といいましても、今回はSRE的な話ではなくもう少し別の話をさせてください。

エムスリーにおいて隔週で行われている TechTalk という社内勉強会で発表させていただいた「高度な正規表現」についての話となります。

元動画は以下ですのでそちらも参考に願います。

www.youtube.com

みんな大好き「正規表現」

多くのエンジニアの方は「正規表現」に親しんでいることと思います。アレです。文字列をマッチングしたりその一部を切り出したりするために使われるものです。

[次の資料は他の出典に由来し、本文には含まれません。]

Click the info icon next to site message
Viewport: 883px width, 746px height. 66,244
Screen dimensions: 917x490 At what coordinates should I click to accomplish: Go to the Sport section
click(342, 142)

ただ、我々が毎日遊んでいる間にも実は世の中は進んでおりまして、ツールによっては「回文」にマッチする正規表現や「式にマッチする正規表現」などという代物さえ存在します。

  • /^((.)\g<1>\k<2+0>|.?)$/ (回文マッチ:「しんぶんし」「たけやぶやけた」「こいけけいこ」)
  • /^(?<exp>\(\g<exp>[+\-*\/]\g<exp>\)|\d+)$/ (式にマッチ:((2-(12+(3*5)))/3) などのような優先順位を括弧でつけた加減乗除式)

そもそも「正規表現」とは?

正規表現(regular expression)とは、計算機科学の分野においては実は基本的なところである「形式言語」の理論に出てきます。 かつて、チョムスキー先生 *1という大変有名な学者の方がこの分野を開拓いたしました。実に第二次大戦後あたりの時期に開かれた話ですのでもはや70年以上前ということになります。

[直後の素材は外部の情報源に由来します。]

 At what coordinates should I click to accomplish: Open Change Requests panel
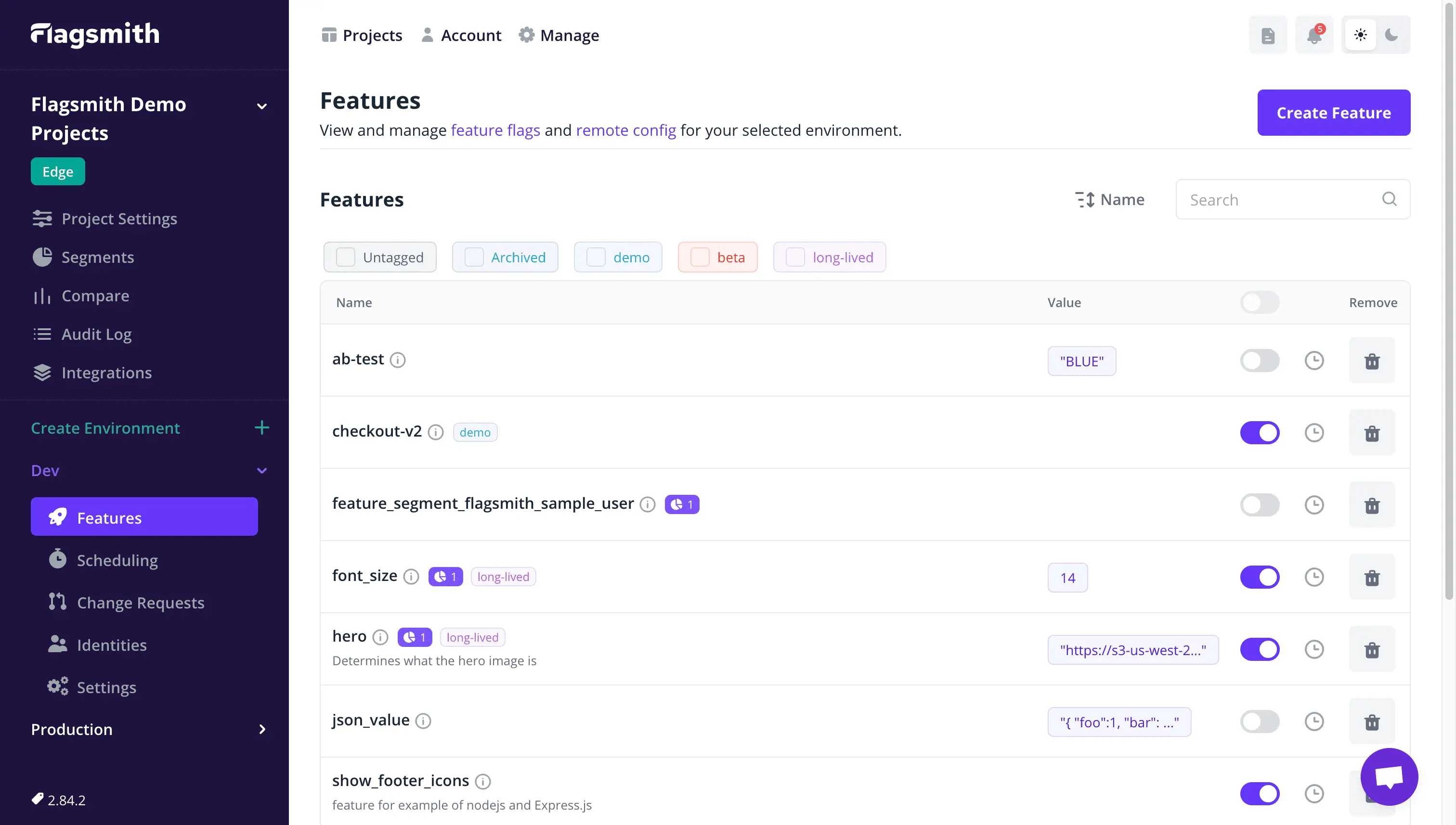pyautogui.click(x=140, y=602)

「言語」というのは、いわゆる自然言語もその1つですが、何らかの文字列の集まりとして定義されています。この考え方に基づけば、例えば正規表現 a+ というのは {"a", "aa", "aaa", "aaaa"...} という集合(言語)を意味するものとなります。そしてこの正規表現 a+ というものは特定の「文法」と呼ばれる規則を意味していると考えられています。

チョムスキー階層

ここではその形式文法について詳しく書くことは致しませんが、実のところその文法でどの程度の自由度を持たせるかというものが階層構造をなしているとされています。

  • 正規文法/正規言語/有限状態オートマトン
  • 文脈自由文法/文脈自由言語/プッシュダウンオートマトン
  • 文脈依存文法/文脈依存言語/線形拘束オートマトン
  • 無制限文法/帰納加算言語/チューリングマシン

上記の四種類が存在しており、一番上の正規文法/正規言語/有限状態オートマトンというのが、つまりは正規表現に対応いたします。そしてこれが一番きつい制約を持った文法であり、さらに自由な文法を許していくと下の文脈自由文法その他となります。

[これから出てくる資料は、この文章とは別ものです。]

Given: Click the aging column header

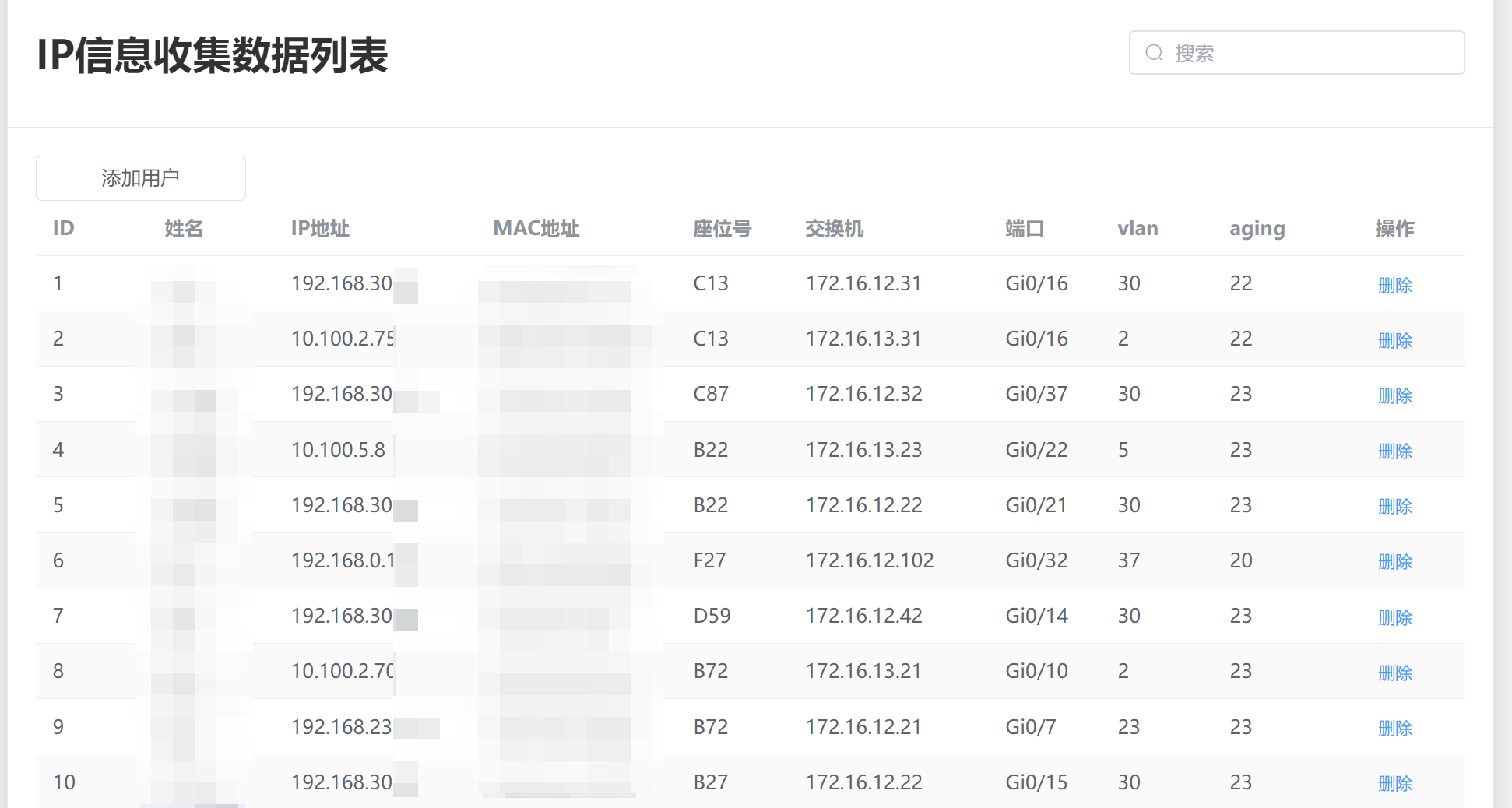Looking at the screenshot, I should coord(1257,228).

この階層構造をチョムスキー階層と呼びます。これは真面目な話「(その分野においては)テストに出る」ものです。

正規表現と回文・式

さて、話を元に戻したいと思います。 実は「回文」や「式」は正規文法では表せない典型例なのです。これは文脈自由文法を用いて表される階層にあります。

「正規表現では回文を表せませんが、正規表現で回文を表してみました!」というのはわけのわからないことを供述しているに等しいのです。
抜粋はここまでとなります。